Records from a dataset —
»»

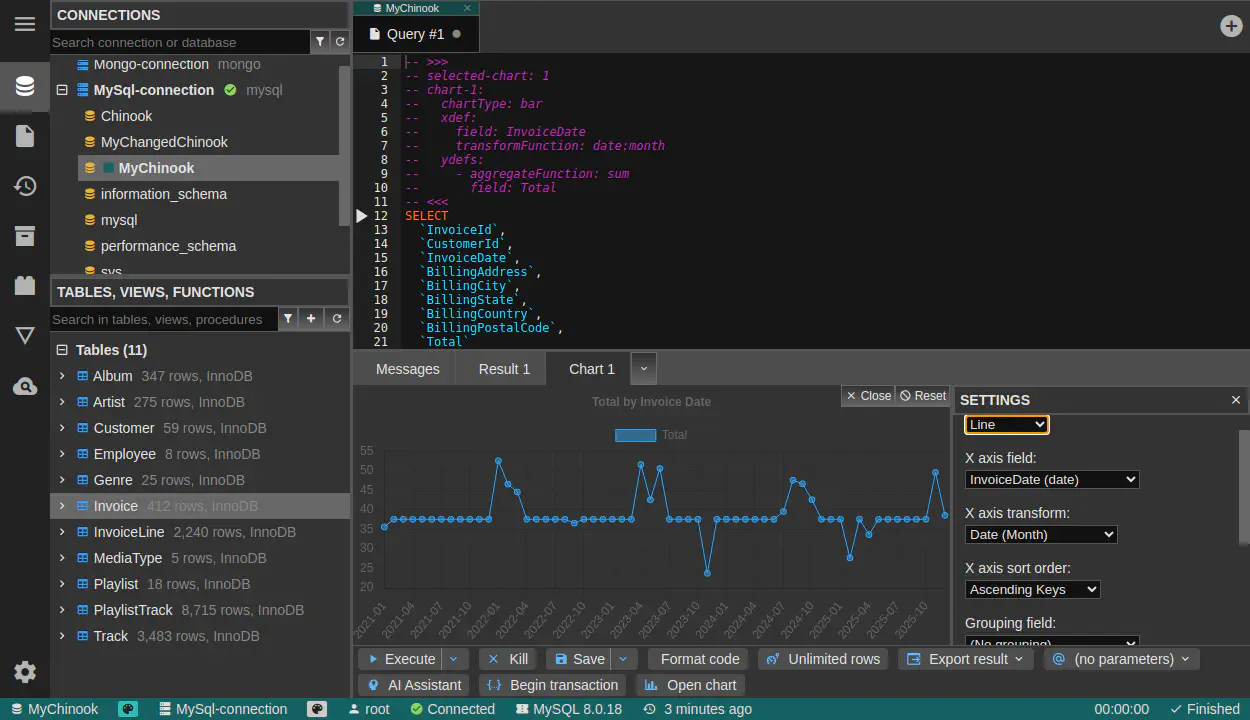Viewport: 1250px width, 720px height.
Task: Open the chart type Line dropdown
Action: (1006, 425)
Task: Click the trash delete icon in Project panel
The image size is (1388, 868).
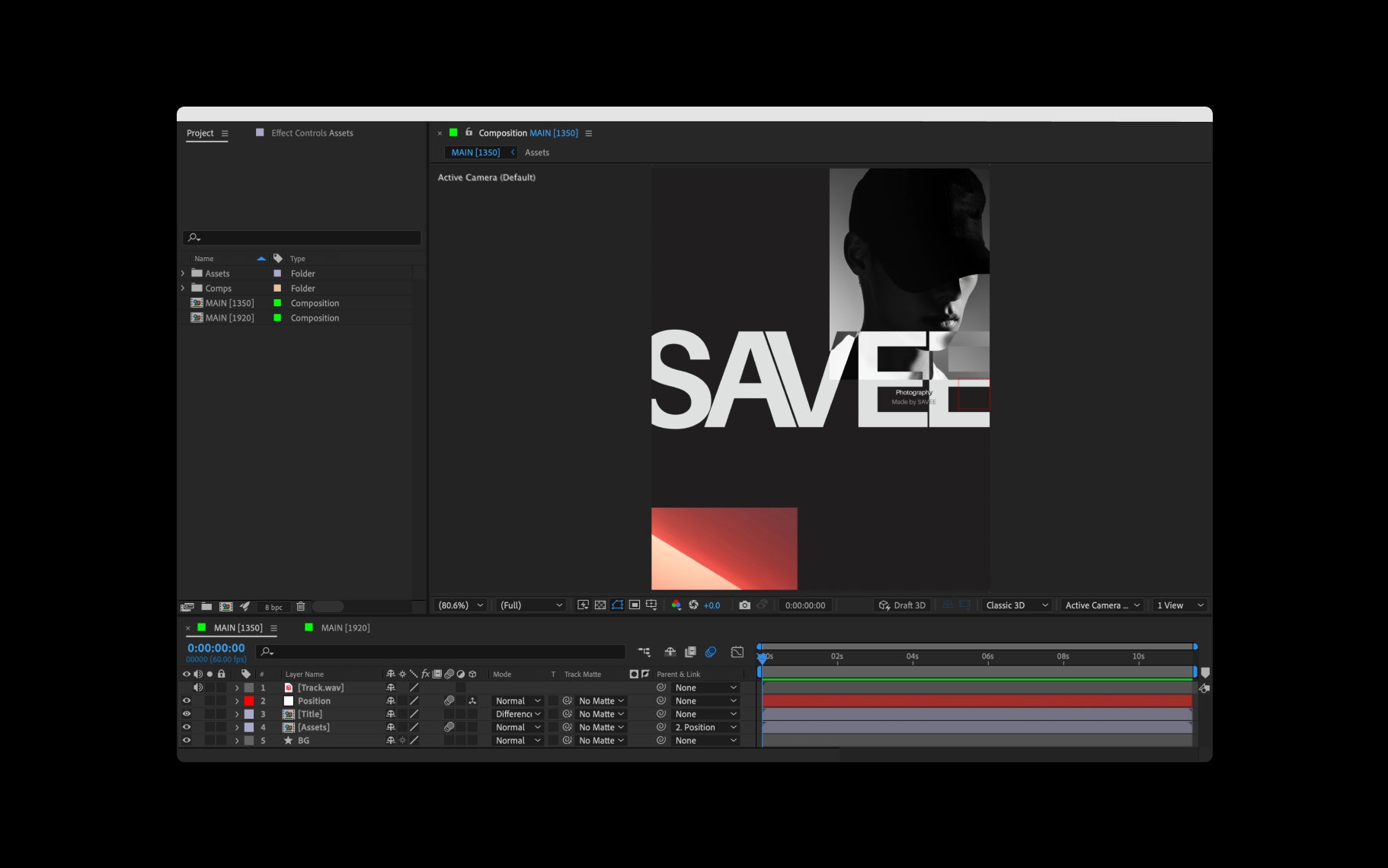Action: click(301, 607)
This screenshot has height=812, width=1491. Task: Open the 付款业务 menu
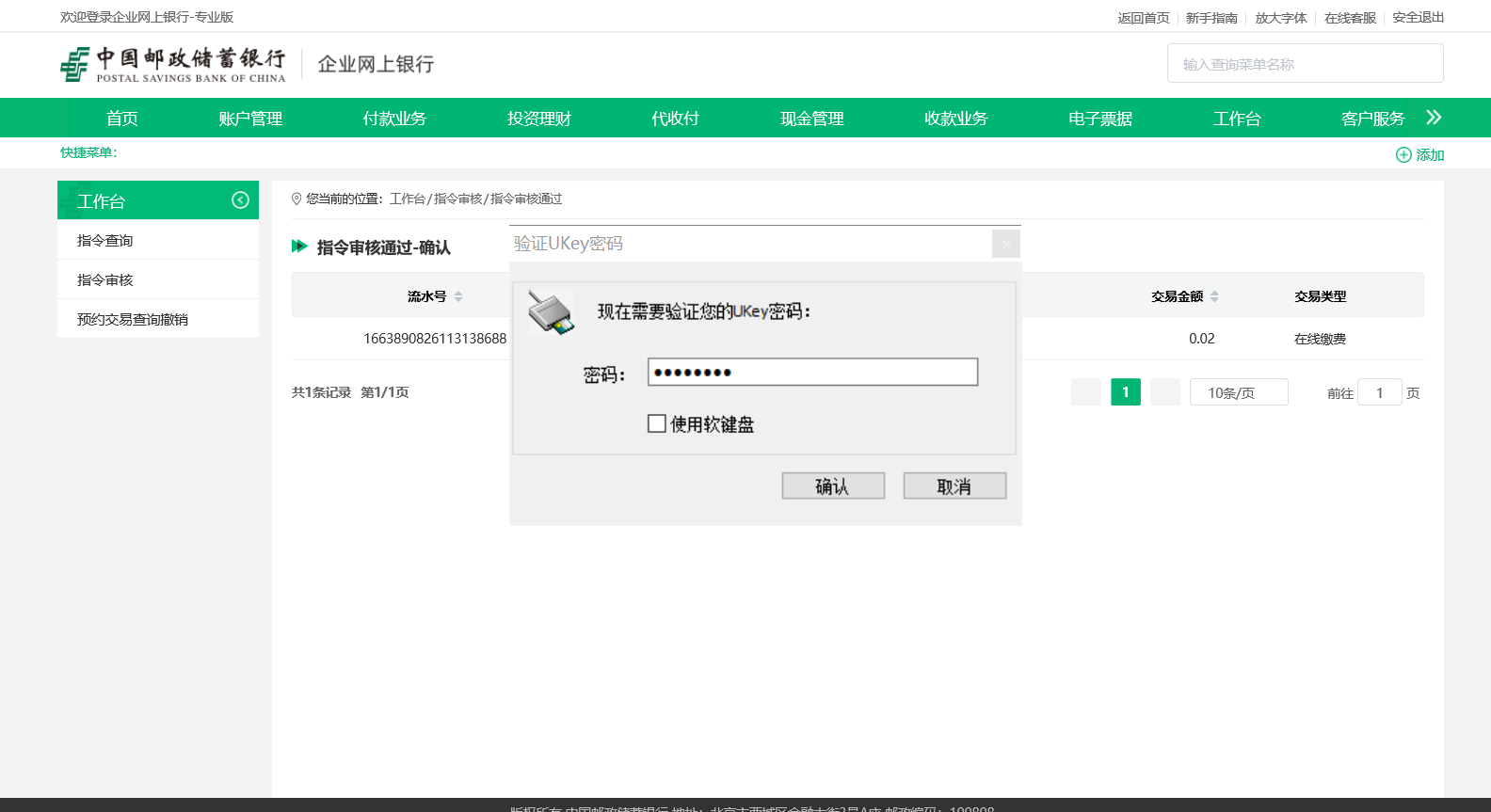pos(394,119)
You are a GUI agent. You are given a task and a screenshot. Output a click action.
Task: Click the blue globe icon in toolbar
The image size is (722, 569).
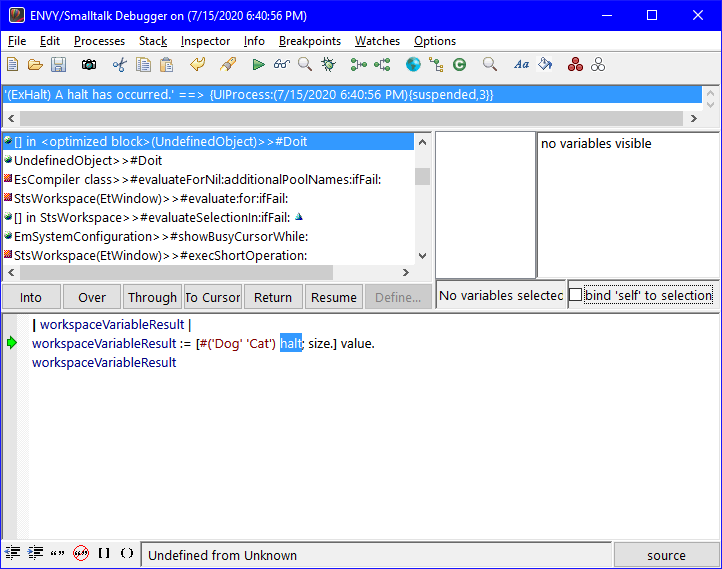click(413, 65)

««

Task instructions —
Write out, exactly as they stand, the line with "You are a GUI" and every line after it through the end of the entries above; omit the pictures.

Answer below —
You are a GUI agent. You are given a task and a screenshot. Output a click action.
Task: Click the blue globe icon in toolbar
The image size is (722, 569).
click(413, 65)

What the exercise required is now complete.